Y para poder aventurarse en esta odisea, Triet apuesta ahora por un recurso puramente cinematográfico: el fuera de campo. En off una caída, una muerte y, con ella, un montón de suposiciones. Desde los primeros instantes del film, la duda se apodera del relato. La negación absoluta de las imágenes del suceso da como resultado la imposibilidad de certezas, lo que sienta al espectador en el banquillo de los asistentes al juicio que está por llegar. La cineasta, experta en colocar a sus protagonistas en el lugar de los hechos y, a la vez, evitar que sean testigos de ellos, convierte a esa falta de imágenes en la fuerza motriz de una narración que se nutre de tantos thrillers judiciales, true crimes y whodunnits que saturan el imaginario cinematográfico colectivo. Para esclarecer lo que sucede en ese fuera de campo, esto es, para llegar a un veredicto en la ficción, Triet combina la reconstrucción, la recreación, la imaginación… Mecanismos formales que aligeran un relato que lanza hipótesis desde su aspecto visual y que va reconduciendo los hechos con cada nueva suposición. Aquí las palabras tienen la fuerza del testimonio (tan valioso como en cualquier film de tribunales que se precie), acentuada quizá por esa negación de lo visual sobre la que se empeña en edificarse el film (y a lo que contribuye que el único personaje que puede testificar sea, no por casualidad, prácticamente invidente). Es por eso que uno de los momentos más valiosos de Anatomía de una caída se encuentra en la grabación de audio presentada como prueba, cuyo valor va más allá de su mera función narrativa. Se trata de un flashback sonoro que condiciona la forma en que se ve todo lo demás. Un confuso estallido de violencia que resignifica las no-imágenes en las que se apoya el film.

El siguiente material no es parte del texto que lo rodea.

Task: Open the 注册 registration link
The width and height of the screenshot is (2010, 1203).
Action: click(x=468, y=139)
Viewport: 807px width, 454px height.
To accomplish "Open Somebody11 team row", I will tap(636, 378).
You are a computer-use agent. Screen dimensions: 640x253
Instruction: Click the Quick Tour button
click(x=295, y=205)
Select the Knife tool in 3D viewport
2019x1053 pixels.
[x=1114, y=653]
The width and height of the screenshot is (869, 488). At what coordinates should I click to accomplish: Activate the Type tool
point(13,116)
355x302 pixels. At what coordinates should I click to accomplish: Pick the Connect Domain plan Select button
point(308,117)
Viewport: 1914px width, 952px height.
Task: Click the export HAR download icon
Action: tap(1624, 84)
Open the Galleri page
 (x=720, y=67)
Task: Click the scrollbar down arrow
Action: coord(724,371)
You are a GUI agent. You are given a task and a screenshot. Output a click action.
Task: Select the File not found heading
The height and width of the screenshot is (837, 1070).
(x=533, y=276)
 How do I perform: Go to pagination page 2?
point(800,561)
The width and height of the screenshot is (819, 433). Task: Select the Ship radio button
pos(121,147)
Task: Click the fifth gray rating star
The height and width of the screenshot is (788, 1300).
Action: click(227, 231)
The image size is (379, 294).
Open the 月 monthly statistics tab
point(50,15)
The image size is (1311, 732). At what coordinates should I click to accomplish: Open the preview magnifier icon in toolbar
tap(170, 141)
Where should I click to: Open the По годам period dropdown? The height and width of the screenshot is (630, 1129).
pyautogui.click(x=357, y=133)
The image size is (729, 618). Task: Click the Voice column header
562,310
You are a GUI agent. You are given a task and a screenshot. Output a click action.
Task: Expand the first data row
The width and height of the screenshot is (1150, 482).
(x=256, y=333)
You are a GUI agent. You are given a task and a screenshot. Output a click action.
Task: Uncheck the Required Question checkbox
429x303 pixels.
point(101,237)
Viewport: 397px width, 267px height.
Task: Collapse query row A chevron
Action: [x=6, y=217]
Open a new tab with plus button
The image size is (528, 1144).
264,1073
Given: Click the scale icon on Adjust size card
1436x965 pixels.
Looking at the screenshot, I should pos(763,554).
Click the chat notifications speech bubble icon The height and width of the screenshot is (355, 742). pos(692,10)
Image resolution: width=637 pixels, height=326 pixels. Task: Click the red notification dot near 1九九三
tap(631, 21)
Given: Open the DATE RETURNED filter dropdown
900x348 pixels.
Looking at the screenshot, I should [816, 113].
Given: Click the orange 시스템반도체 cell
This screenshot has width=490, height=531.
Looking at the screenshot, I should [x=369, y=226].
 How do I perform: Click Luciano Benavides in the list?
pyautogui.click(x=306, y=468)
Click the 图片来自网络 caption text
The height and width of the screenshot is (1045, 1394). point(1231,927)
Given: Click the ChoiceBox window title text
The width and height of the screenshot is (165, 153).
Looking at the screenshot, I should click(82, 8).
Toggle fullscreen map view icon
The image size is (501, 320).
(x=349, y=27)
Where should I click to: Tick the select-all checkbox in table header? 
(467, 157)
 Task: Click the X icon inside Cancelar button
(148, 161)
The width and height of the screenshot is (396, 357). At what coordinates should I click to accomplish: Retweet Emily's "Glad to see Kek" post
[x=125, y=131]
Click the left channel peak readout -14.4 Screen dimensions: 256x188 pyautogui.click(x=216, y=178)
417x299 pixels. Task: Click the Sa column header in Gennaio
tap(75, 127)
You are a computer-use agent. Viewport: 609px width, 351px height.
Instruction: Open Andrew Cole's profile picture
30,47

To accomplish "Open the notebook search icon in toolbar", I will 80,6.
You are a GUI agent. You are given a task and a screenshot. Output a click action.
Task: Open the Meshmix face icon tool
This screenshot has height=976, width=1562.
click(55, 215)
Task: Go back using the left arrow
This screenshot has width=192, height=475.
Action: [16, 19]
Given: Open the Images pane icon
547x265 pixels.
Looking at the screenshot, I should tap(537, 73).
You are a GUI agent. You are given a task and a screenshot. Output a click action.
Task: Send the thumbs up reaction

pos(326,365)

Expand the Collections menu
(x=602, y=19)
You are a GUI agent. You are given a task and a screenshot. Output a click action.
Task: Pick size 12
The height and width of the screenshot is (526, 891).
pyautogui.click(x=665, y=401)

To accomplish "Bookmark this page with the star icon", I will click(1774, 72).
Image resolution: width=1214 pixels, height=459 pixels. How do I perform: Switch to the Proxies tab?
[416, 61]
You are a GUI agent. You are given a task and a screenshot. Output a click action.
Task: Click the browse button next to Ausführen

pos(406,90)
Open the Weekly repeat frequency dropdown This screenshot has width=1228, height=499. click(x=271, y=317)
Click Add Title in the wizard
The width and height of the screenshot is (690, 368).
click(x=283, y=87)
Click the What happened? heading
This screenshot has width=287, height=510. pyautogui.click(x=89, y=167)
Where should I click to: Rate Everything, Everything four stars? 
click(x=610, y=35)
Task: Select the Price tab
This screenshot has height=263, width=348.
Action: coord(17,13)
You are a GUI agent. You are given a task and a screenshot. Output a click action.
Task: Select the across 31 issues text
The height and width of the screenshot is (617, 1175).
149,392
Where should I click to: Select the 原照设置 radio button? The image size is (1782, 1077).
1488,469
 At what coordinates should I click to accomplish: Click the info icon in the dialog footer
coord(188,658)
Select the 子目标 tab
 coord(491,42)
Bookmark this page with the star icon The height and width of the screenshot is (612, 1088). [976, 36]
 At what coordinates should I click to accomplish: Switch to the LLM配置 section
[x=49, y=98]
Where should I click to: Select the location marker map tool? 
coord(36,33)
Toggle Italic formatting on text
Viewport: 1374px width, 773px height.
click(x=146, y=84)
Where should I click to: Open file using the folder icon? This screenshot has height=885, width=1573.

Y llegados a este punto, ¿acaso importa la verdad?
En La pirámide humana, Jean Rouch exponía que «esta película no es sobre la realidad, sino que inventa su propia realidad», una afirmación que podría aplicarse a lo que sucede en un juicio. A lo largo de toda su filmografía, Triet ha ido esquivando comprometerse con la idea de una única verdad. Hay en sus historias conflictos resueltos a base de veredictos, demandas por difamación, perfiles psicológicos construidos a partir de la visión de terceros… Todas esas situaciones aparecen en este último film, como si Anatomía de una caída viniera a condensar las películas anteriores de una cineasta convencida de que una película crea su propia realidad. La película de Justine Triet resulta ser el punto culminante de una trayectoria que ha sabido aprovechar los recursos fílmicos para dudar de lo real. Porque el cine, como cualquier arte, determina su propia verdad, exactamente igual que los letrados en los tribunales.